Data extracted from a collection:
※

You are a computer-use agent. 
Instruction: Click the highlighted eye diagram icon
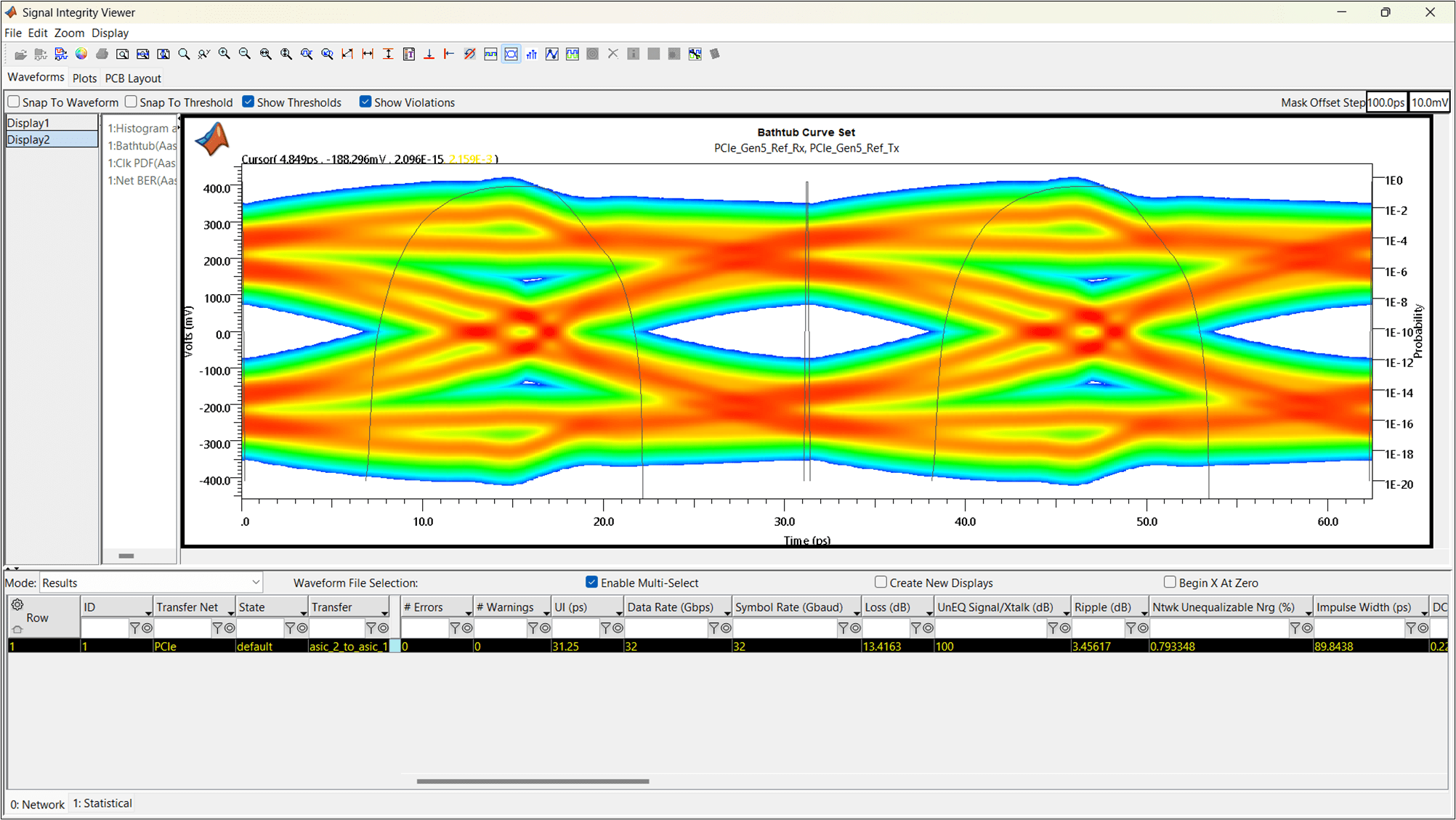tap(511, 54)
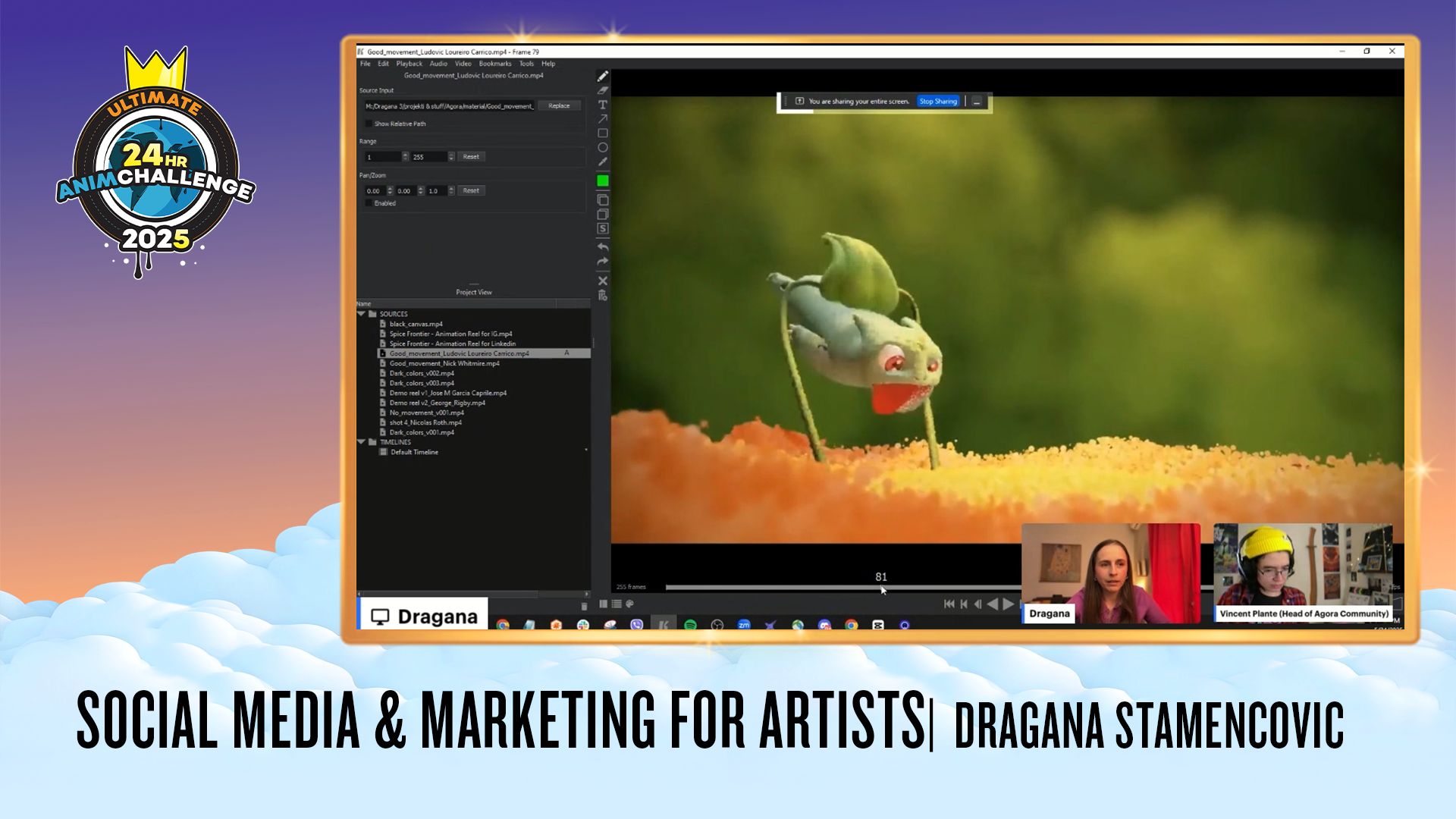Open the Bookmarks menu

[494, 64]
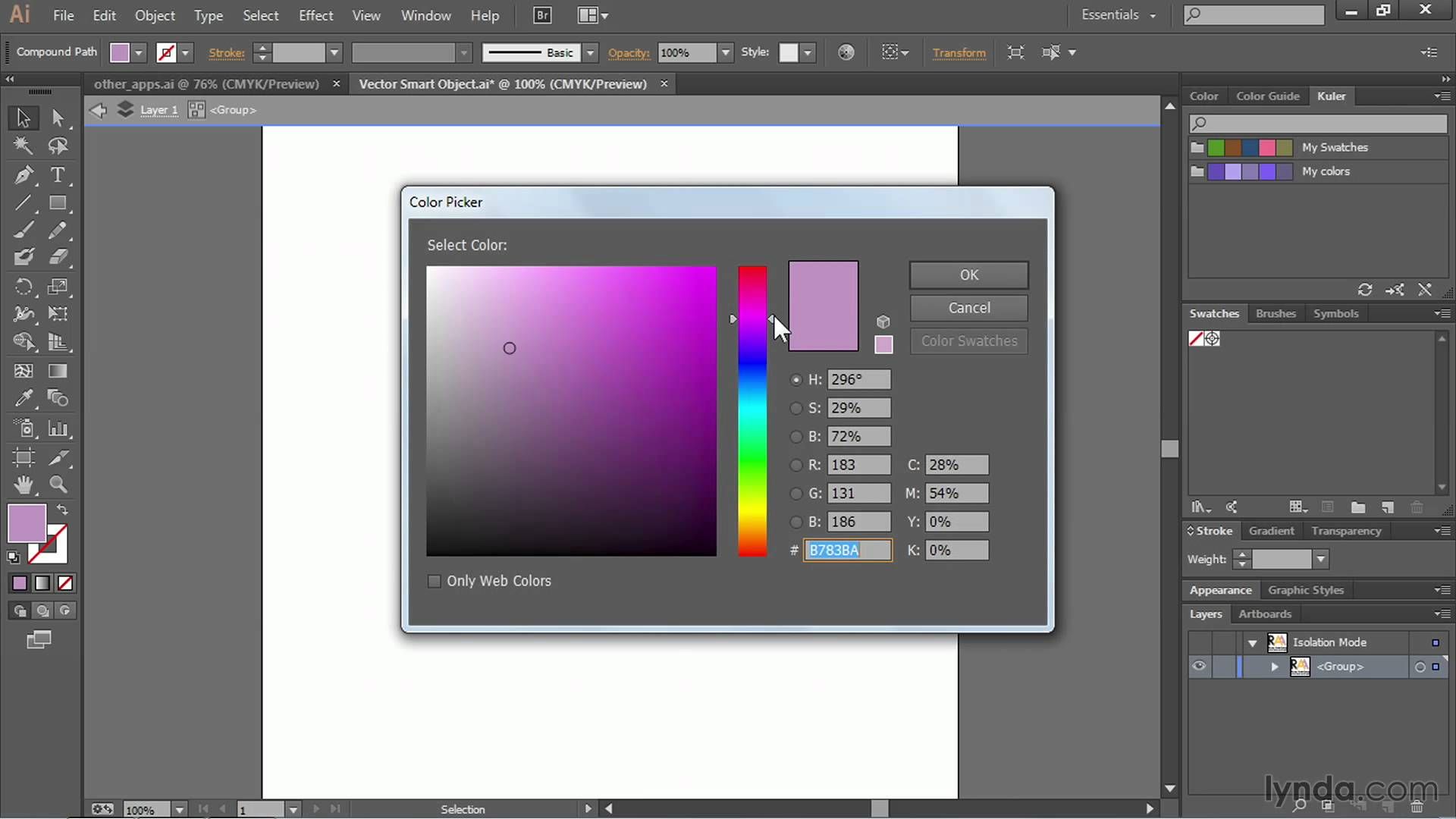Viewport: 1456px width, 819px height.
Task: Switch to the Color Guide tab
Action: [x=1267, y=96]
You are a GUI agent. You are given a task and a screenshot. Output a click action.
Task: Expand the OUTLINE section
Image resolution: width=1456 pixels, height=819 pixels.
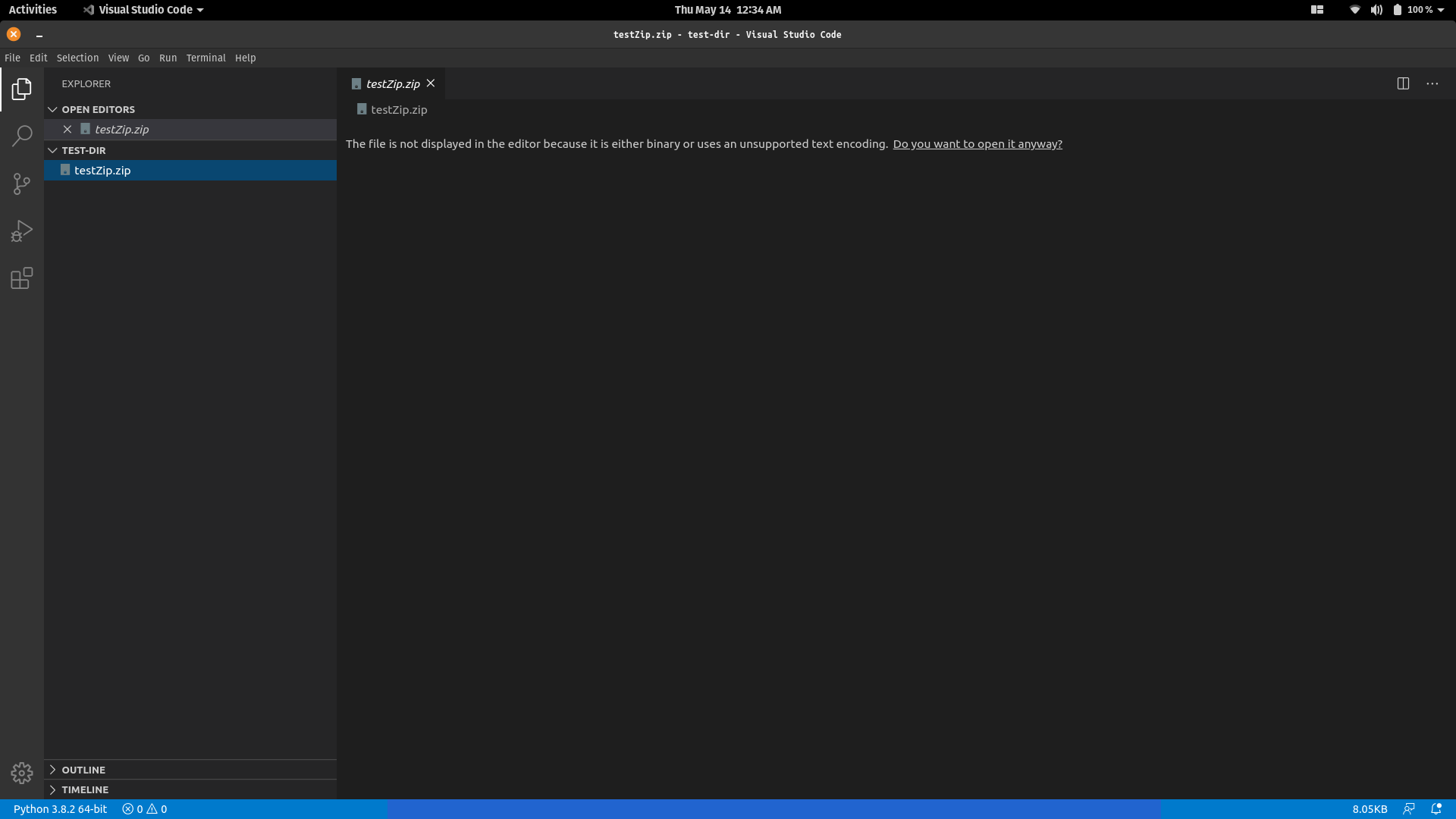point(52,769)
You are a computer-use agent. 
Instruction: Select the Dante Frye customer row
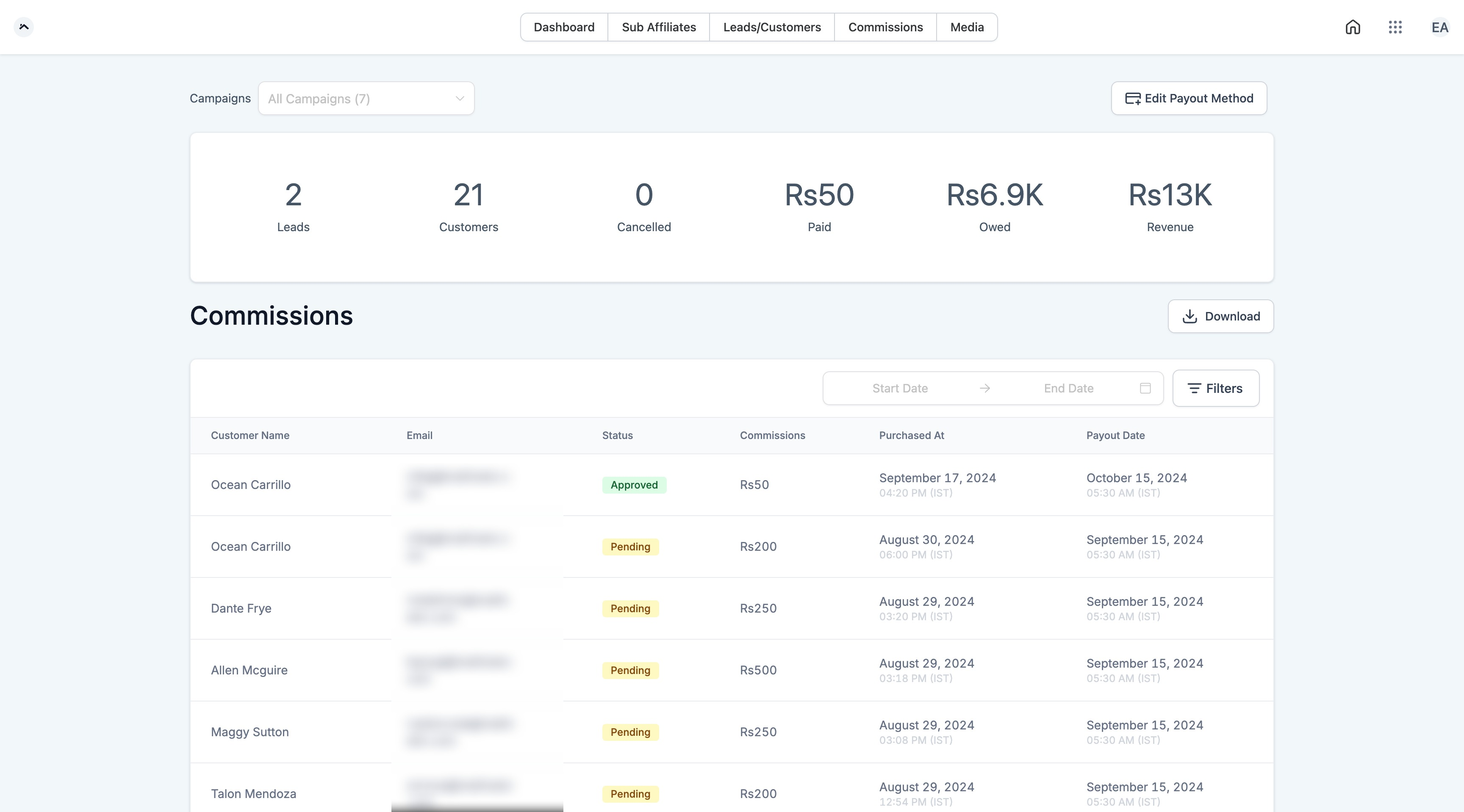point(241,608)
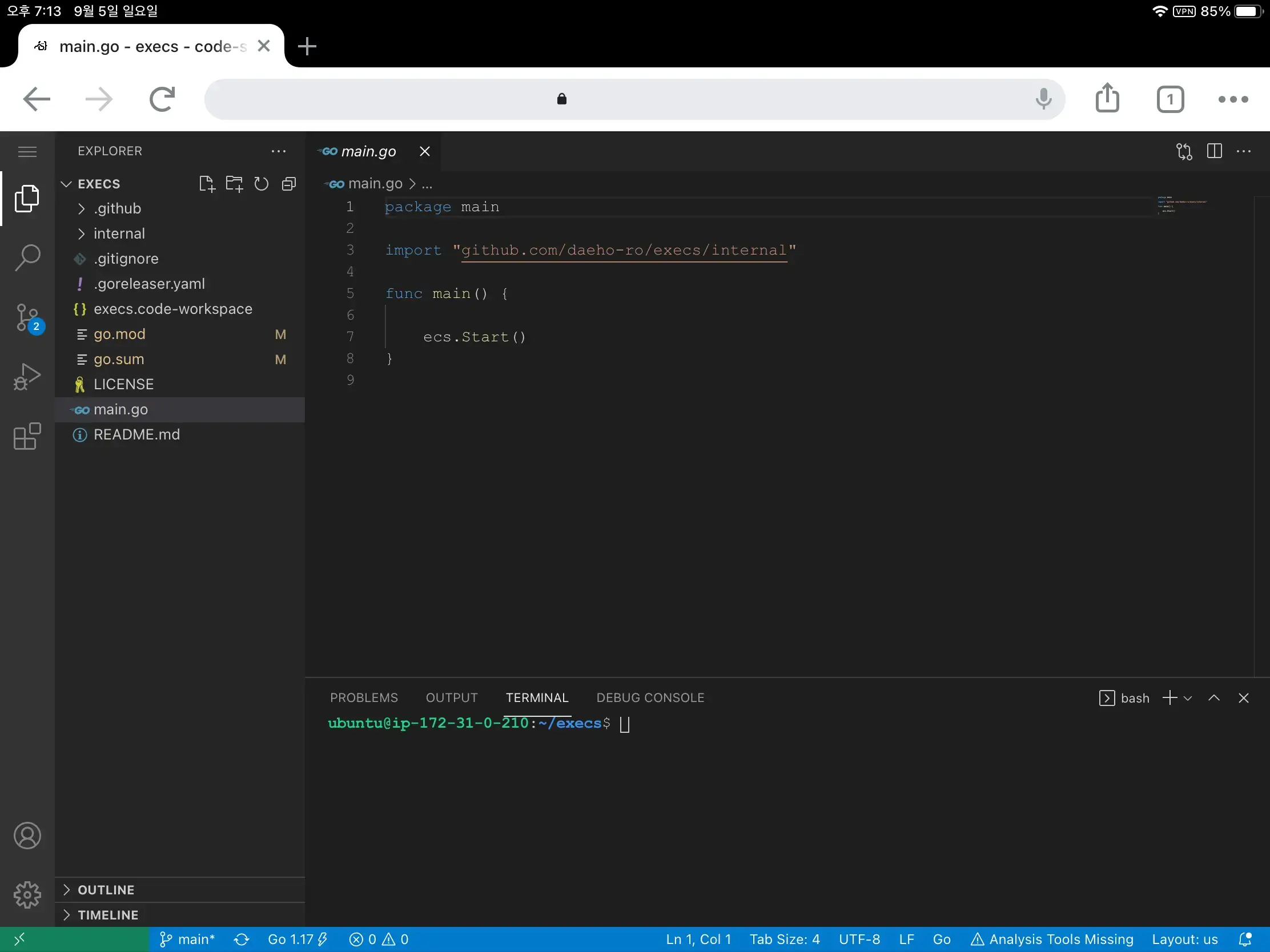Toggle notifications bell in status bar
This screenshot has height=952, width=1270.
point(1245,939)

※

_EXERCISE DESCRIPTION_
From the first line to the last, retype the data exactly, but omit every image.

_EXPECTED OUTPUT_
You are a computer-use agent. 
Instruction: Click the highlighted eye diagram icon
tap(511, 54)
Open the Bookmarks menu

[494, 64]
Viewport: 1456px width, 819px height.
Task: Switch to the Color Guide tab
Action: [x=1267, y=96]
You are a GUI agent. You are given a task and a screenshot. Output a click action.
Task: Expand the OUTLINE section
Image resolution: width=1456 pixels, height=819 pixels.
point(52,769)
You are a computer-use agent. 
Instruction: Select the Dante Frye customer row
point(241,608)
Toggle notifications bell in status bar
This screenshot has height=952, width=1270.
point(1245,939)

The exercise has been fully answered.